Outsourcing contracts, which are heavily regulated by CBK guidelines, have not been spared under the Guidelines. The Guidelines are emphatic that outsourcing contracts must be governed by a clearly written contract which contains key provisions such as: security incident reporting, contingency plans to ensure business continuity and controls to ensure data confidentiality. This further restricts how PSPs interact with third parties and external service providers.

Reporting guidelines have also been put in place. These mandate PSPs to report any cybersecurity incidents that may have a significant impact on the business to the CBK within two hours of an incident occurring. PSPs must also provide a quarterly report of all cybersecurity incidents in the format prescribed in the Guidelines.

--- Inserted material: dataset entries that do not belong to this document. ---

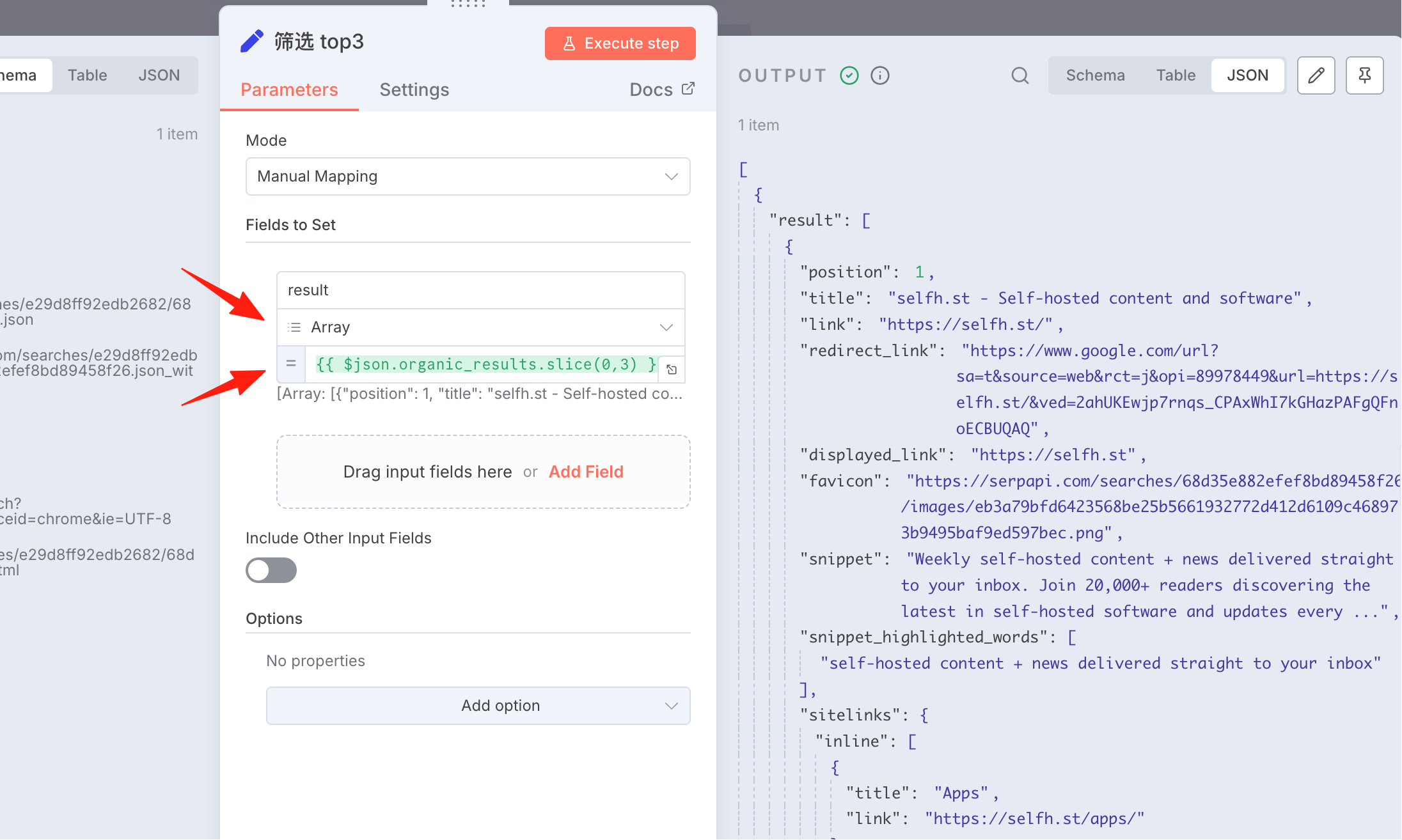Click the result field name input
Screen dimensions: 1402x840
pyautogui.click(x=481, y=290)
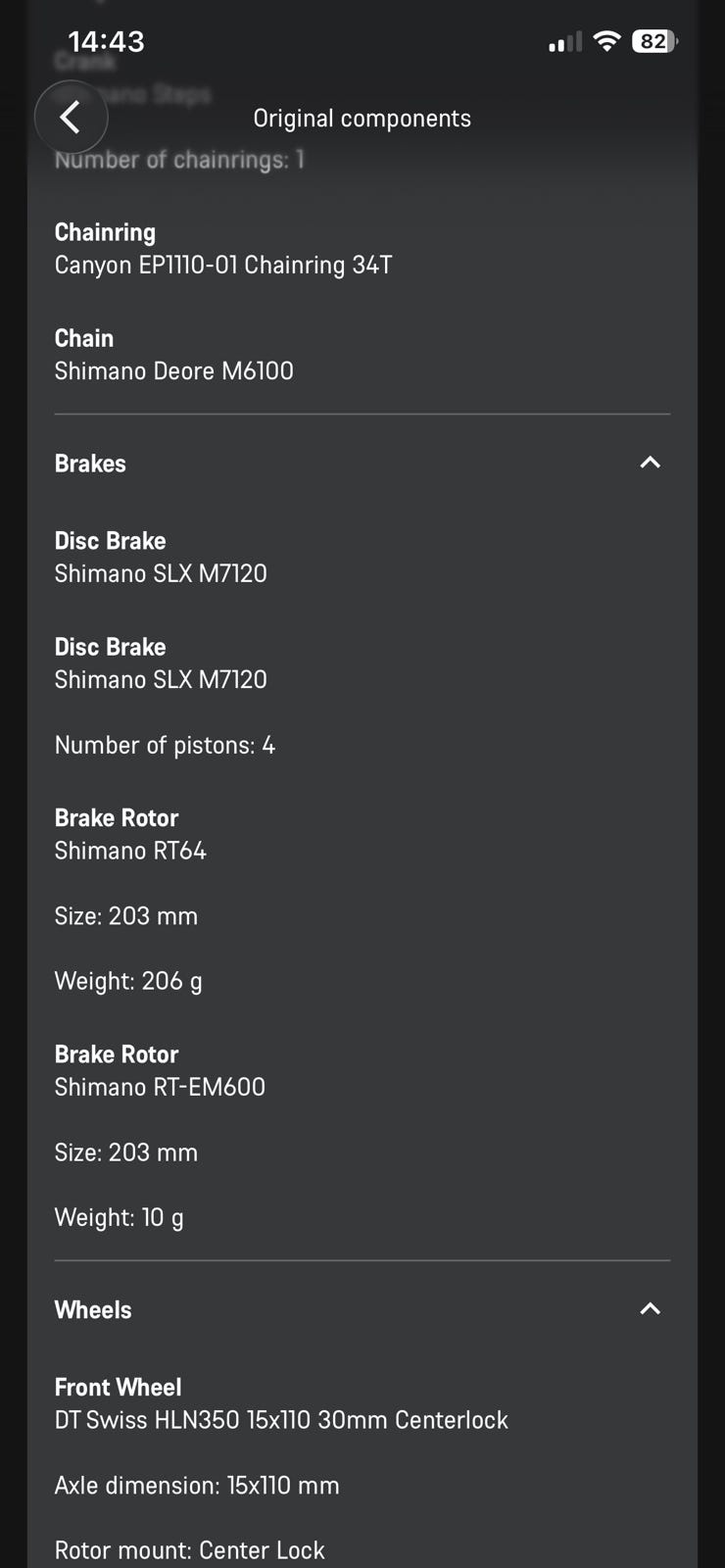This screenshot has height=1568, width=725.
Task: Select the first Disc Brake SLX M7120 entry
Action: pos(161,558)
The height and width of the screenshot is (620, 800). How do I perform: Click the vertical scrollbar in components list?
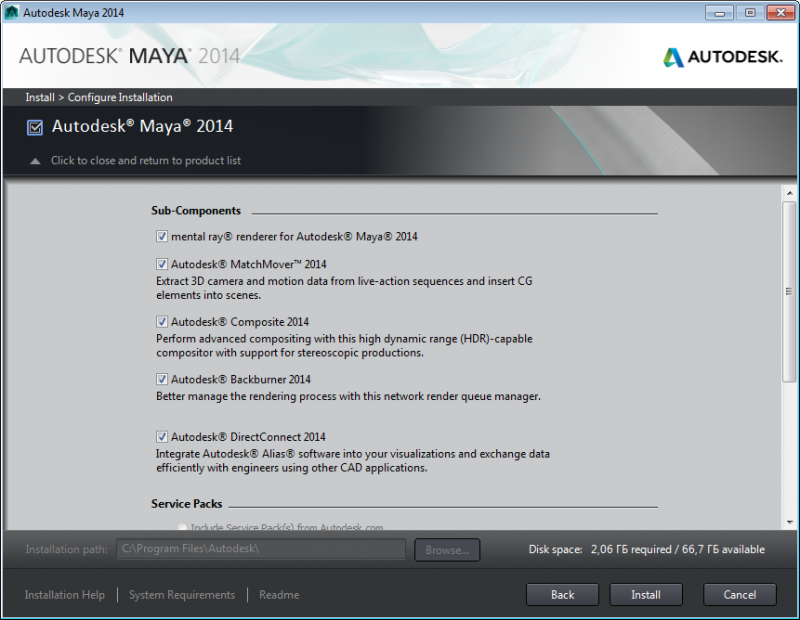788,290
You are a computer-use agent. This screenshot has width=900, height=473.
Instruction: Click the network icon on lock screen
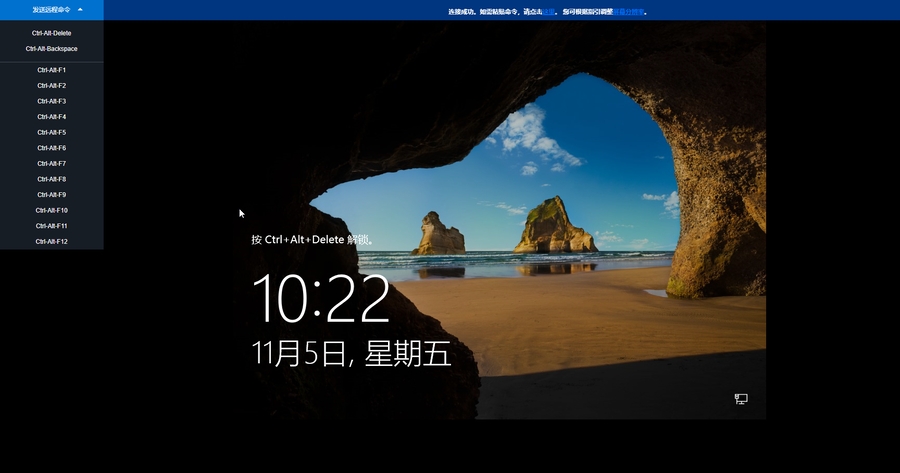pos(741,399)
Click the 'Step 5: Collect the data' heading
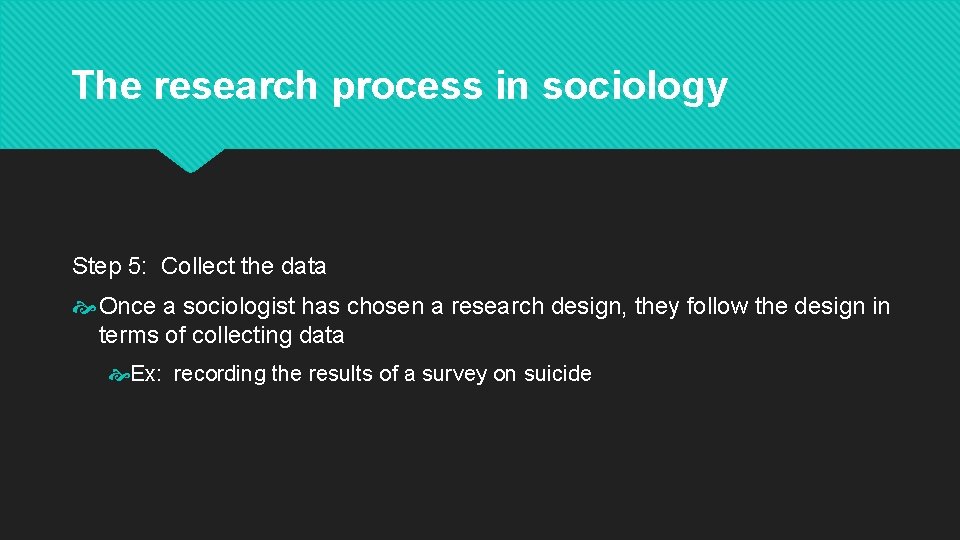960x540 pixels. (199, 266)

How long until PSPs have to fully comply?

All PSPs will be required to submit their cybersecurity policies, strategies and frameworks to the CBK by 31 December 2019. This date does not however apply to commercial banks, who are subject to the earlier issued Guidance Note on Cybersecurity (August 2017). This gives PSPs just over four months to comply with the Guidelines.

Conclusion

Information security remains a sensitive subject for consumers and a highlight in the legal discourse at present. Enactment of the Guidelines by the CBK shows insight into financial market behavior and its sensitivity to data protection and information security. These Guidelines demonstrate a proactive approach by the government to combat cyber-associated risks and by extension, protect the integrity of the financial sector.

An anticipated challenge in implementing the Guidelines may be in harmonising policies among all PSPs, as the Guidelines provide the requirements in a generalised manner. Further, it is unclear what the CBK’s follow-up role would be after cybersecurity incidents are reported, as is required. The next year is therefore crucial, as we see how the Kenyan market will adapt to and implement the Guidelines.